Kaplan-Meier (KM) analysis underscored the importance of differentially expressed genes identified in the groups divided by genes participated in NETs, with enrichment analysis showing the mechanism. Correlation analysis revealed significant associations with B cells, NK cells, mast cells, T cells, plasma cells, dendritic cells, and monocytes. The IC values of drugs such as all-trans-retinoic acid (ATRA), axitinib, doxorubicin, methotrexate, sorafenib, and vinblastine were increased, while dasatinib exhibited a lower IC. A total of 13 NET-related genes were selected in constructing the risk model. In the training, testing, and merged cohorts, KM analysis demonstrated significantly improved survival for low-risk cALL patients compared to high-risk cALL patients ( < 0.001). The area under the curve (AUC) indicated strong predictive performance. Experiments in Jurkat and SUP-B15 revealed that TRIM8 knockdown decreased the proliferation of leukemia cell lines. Further experiments demonstrated a more favorable prognosis in mice with TRIM8-knockdown leukemia cells. Results of cell lines and animals showed better outcomes in prognosis when TRIM8 was knocked down.

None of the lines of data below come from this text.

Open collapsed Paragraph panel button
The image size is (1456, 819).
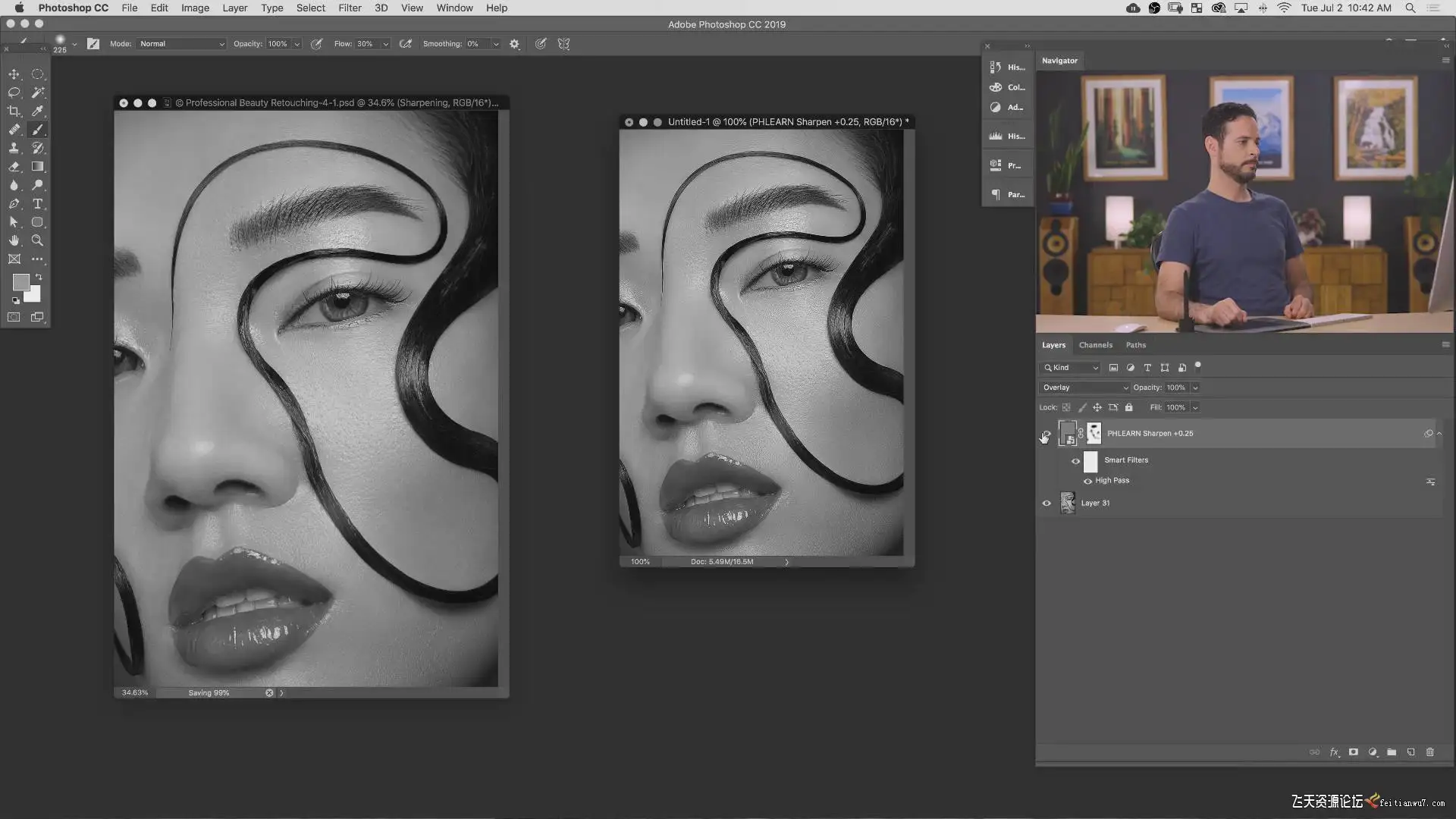(x=1007, y=195)
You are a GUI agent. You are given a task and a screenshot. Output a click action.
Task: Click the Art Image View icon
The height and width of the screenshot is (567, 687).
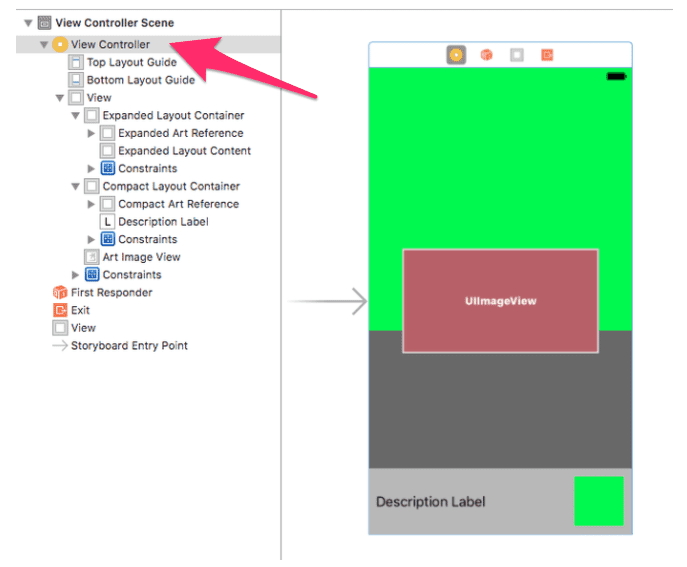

We identified a novelty in a prognostic model that could aid in the development of personalized treatments for cALL patients. Furthermore, it revealed that the expression of TRIM8 is a contributing factor to the proliferation of leukemia cells and worsens the prognosis of cALL.
中性粒细胞胞外诱捕网(NETs)与癌细胞的转移、发生及免疫逃逸有关。我们研究了NET相关基因在儿童急性淋巴细胞白血病(cALL)患者中的预后价值。
对从公共数据库收集的样本进行差异基因表达分析。根据NET相关基因的表达水平对样本进行分组,评估免疫细胞类型与cALL预后不良风险评分之间的相关性,并评估cALL中使用的药物的敏感性。我们进一步整合生存数据对组进行划分。随后,利用多变量Cox算法、最小绝对收缩和选择算子(LASSO)以及单变量分析等方法建立预测预后的风险模型。进行细胞系和动物实验以探索模型选择的基因TRIM8的功能。为了验证TRIM8在白血病发展中的作用,在T-ALL和B-ALL小鼠中采用慢病毒介导的TRIM8过表达或敲低。
Kaplan-Meier(KM)分析强调了在按参与NETs的基因划分的组中鉴定出的差异表达基因的重要性,富集分析显示了其机制。相关性分析揭示了与B细胞、NK细胞、肥大细胞、T细胞、浆细胞、树突状细胞和单核细胞的显著关联。全反式维甲酸(ATRA)、阿昔替尼、多柔比星、甲氨蝶呤、索拉非尼和长春碱等药物的IC值升高,而达沙替尼的IC值较低。在构建风险模型时共选择了13个NET相关基因。在训练、测试和合并队列中,KM分析表明,与高危cALL患者相比,低危cALL患者的生存率显著提高(<0.001)。曲线下面积(AUC)表明具有强大的预测性能。Jurkat和SUP-B15细胞系实验表明,TRIM8敲低可降低白血病细胞系的增殖。进一步实验表明,TRIM8敲低的白血病细胞小鼠预后更佳。细胞系和动物实验结果表明,TRIM8敲低时预后更好。
我们在预后模型中发现了一个新特点,这有助于为cALL患者开发个性化治疗方案。此外,研究表明TRIM8的表达是白血病细胞增殖的一个促成因素,会使cALL的预后恶化。